Stored items:
··········

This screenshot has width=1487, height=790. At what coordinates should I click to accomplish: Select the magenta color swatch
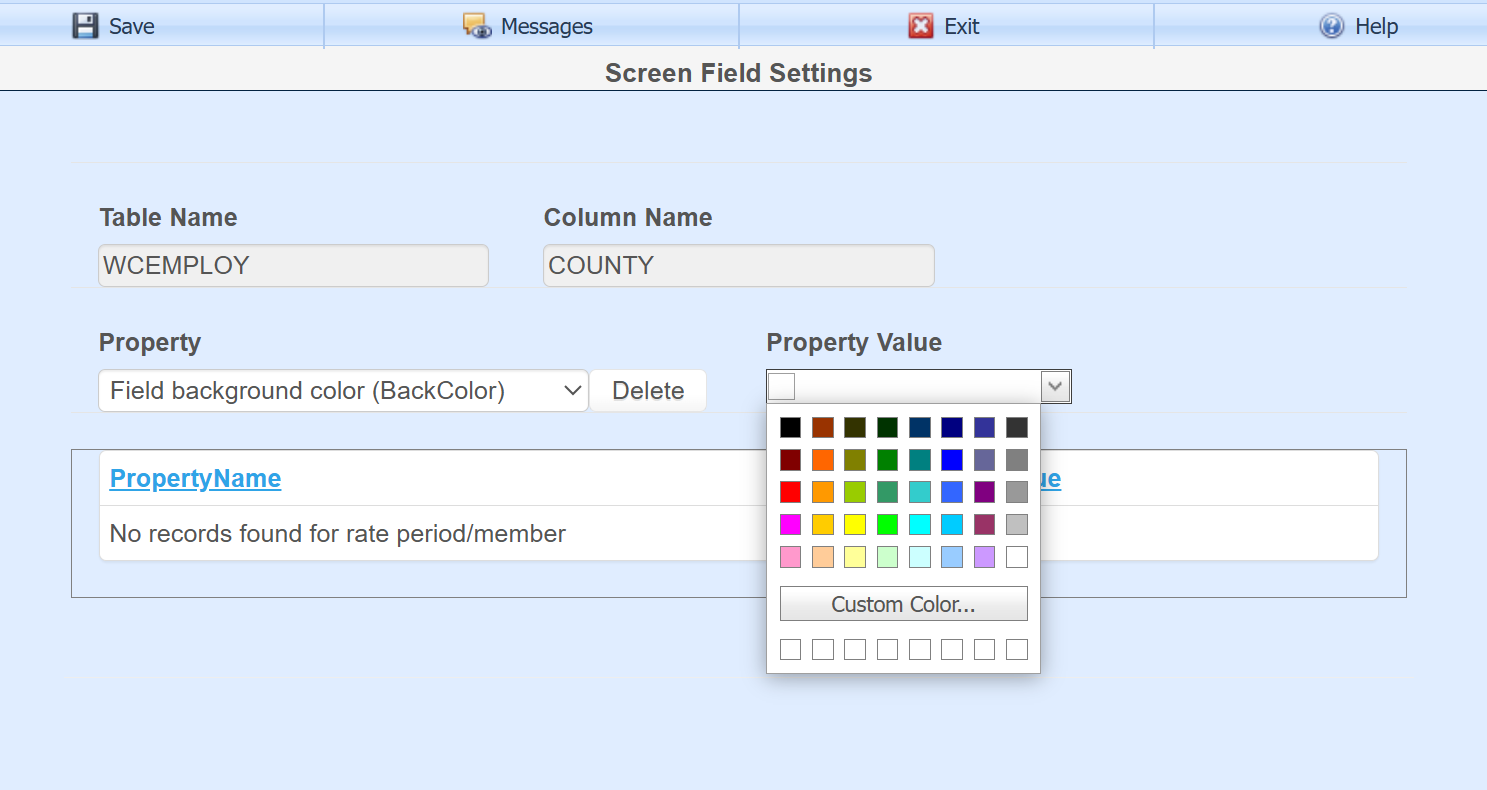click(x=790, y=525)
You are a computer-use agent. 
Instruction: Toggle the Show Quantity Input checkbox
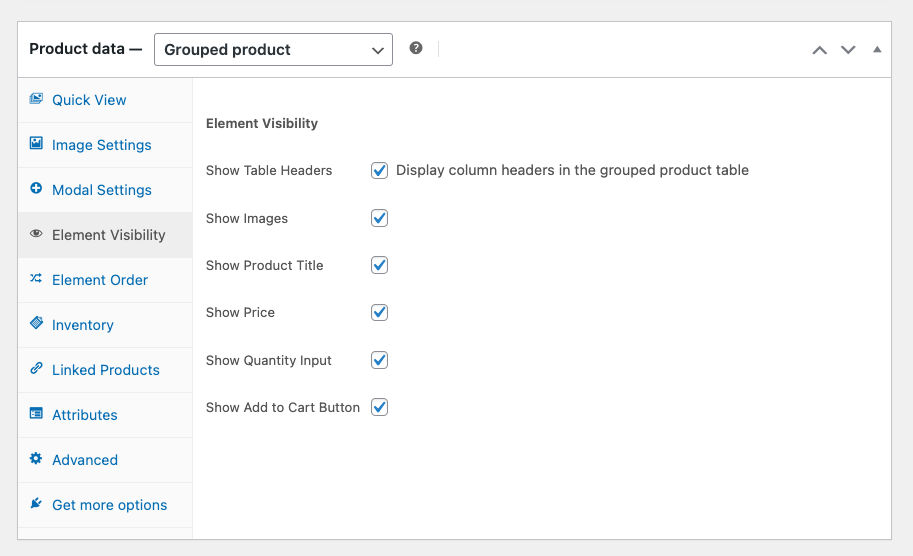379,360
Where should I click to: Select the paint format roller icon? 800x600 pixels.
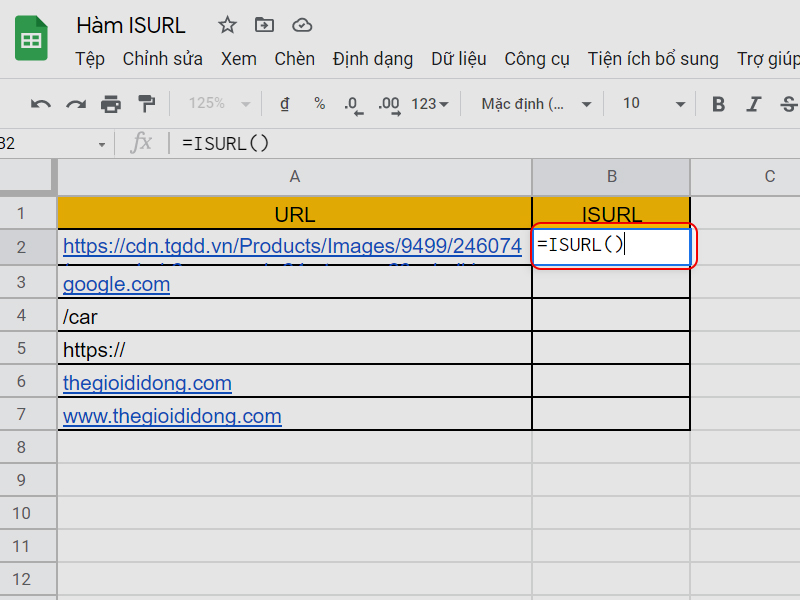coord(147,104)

··········

Return the data above unchanged. Pictures are not part of the copy.

This screenshot has width=1487, height=790. At what coordinates should I click to accomplish: Select the magenta color swatch
click(x=790, y=525)
You are a computer-use agent. 
Instruction: Toggle the Show Quantity Input checkbox
379,360
Where should I click to: Select the paint format roller icon? 800x600 pixels.
coord(147,104)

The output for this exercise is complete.